L’abeille, la fourmi, l’oranger ou l’olivier, par exemple, portent dans leurs gènes respectifs tous les réflexes innés vitaux et tous les éléments spécifiques codifiés qui conditionnent leur vie et leur mort. Quant au monde minéral, il est régi par des lois physiques et chimiques inscrites dans son essence même, interdépendantes d’un cosmos d’une perfection absolue dont seule Dame Nature en possède le secret.
L’homme, entre nature et culture
L’homme est soumis aux mêmes lois de la création. Cependant, en plus du capital génétique qu’il hérite à sa naissance et de certains réflexes innés — comme l’instinct de conservation, par exemple — il possède des facultés humaines qu’il développe au contact de son milieu communautaire affectif tout au long de sa vie.
Comme celles de penser, de parler et d’écrire, d’éprouver des émotions, d’aimer et de haïr, de chercher à apprendre et à comprendre, de développer des acquisitions, de modifier son mode de vie, de s’adapter, de construire et de détruire, de s’interroger sur son origine et sur son devenir, de réfléchir sur la vie et sur la mort, accumulant ainsi un acquis qui constituera sa culture.
C’est un être, dit-on, doué d’intelligence pouvant mener et partager une vie communautaire et sociale dont il portera l’empreinte.
De la fourmi à l’homme
Si l’abeille ou la fourmi naissent royalistes, vivent en communauté chacune dans son espèce et remplissent des fonctions bien déterminées, c’est parce qu’elles portent cela dans leurs gènes respectifs… à la différence de l’homme qui, à sa naissance, n’est ni royaliste, ni républicain, ne parle aucune langue et n’appartient à aucune chapelle.
L’enfant, hôte et otage
À sa naissance, l’enfant est l’hôte mais aussi l’otage de la société qui l’accueille à son entrée dans la vie.
Celle-ci aura la charge de son instruction, de son éducation, du développement de son mode de pensée, de sa sensibilité, de ses croyances, de la structuration et de l’épanouissement de sa personnalité et enfin de sa vision physique et métaphysique du monde.
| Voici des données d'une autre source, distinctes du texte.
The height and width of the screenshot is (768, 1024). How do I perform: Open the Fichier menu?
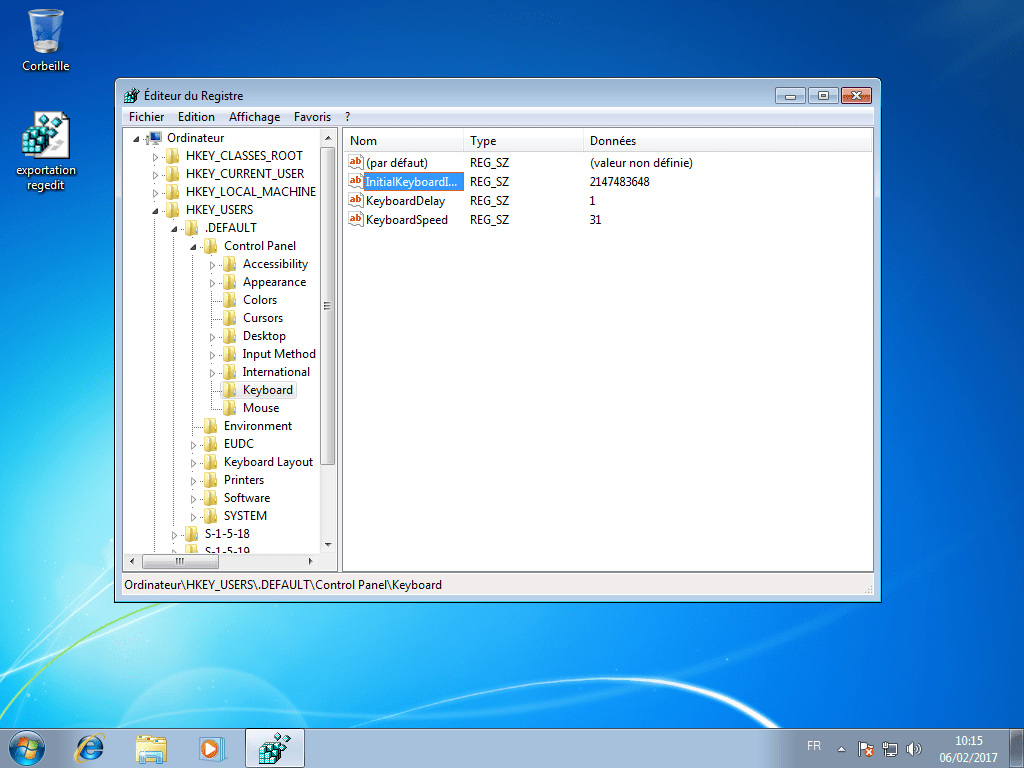146,116
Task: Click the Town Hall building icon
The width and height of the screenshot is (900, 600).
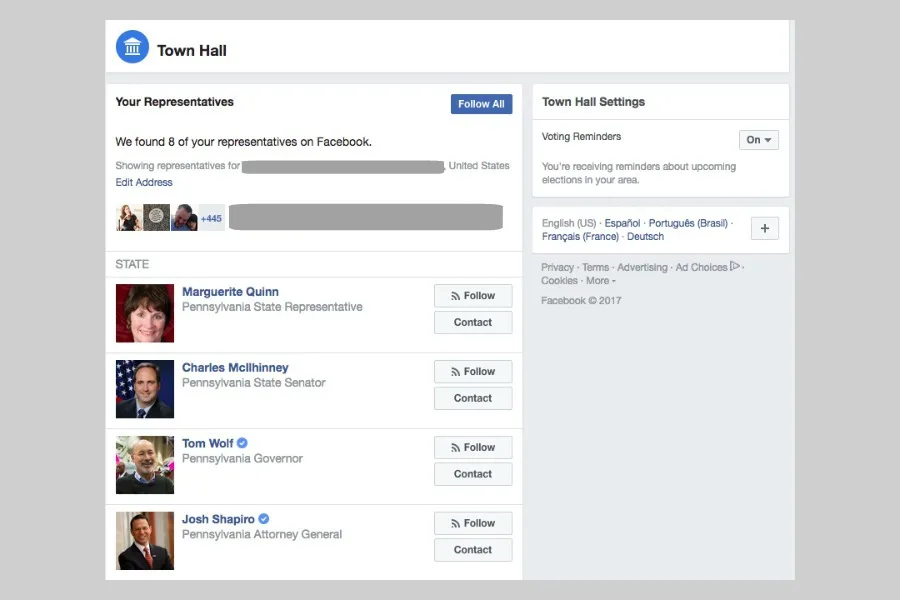Action: pos(132,46)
Sa communauté d’accueil initiale, qui l’accompagnera tout au long de sa croissance, le marquera. Il finira par en devenir le produit et il en portera le label.
Les sociétés sous théocratie
Les communautés vivant sous régime politique théocratique sont décadentes aujourd’hui du fait de l’autarcie et du ghetto culturel dans lesquels les ont confinées les dictatures théocratiques embourgeoisées.
Elles sont peu courageuses à évoluer et demeurent enchaînées à une peur atavique et presque métaphysique entretenue par des systèmes répressifs et par des balises doctrinales trop rigides, découlant d’interprétations à la solde de ces mêmes dictatures, au sein desquelles le croire et les tabous ne laissent que très peu de place à l’imagination, à la libre réflexion et à l’interrogation philosophique et scientifique, qui sont le propre et l’essence même de l’être humain.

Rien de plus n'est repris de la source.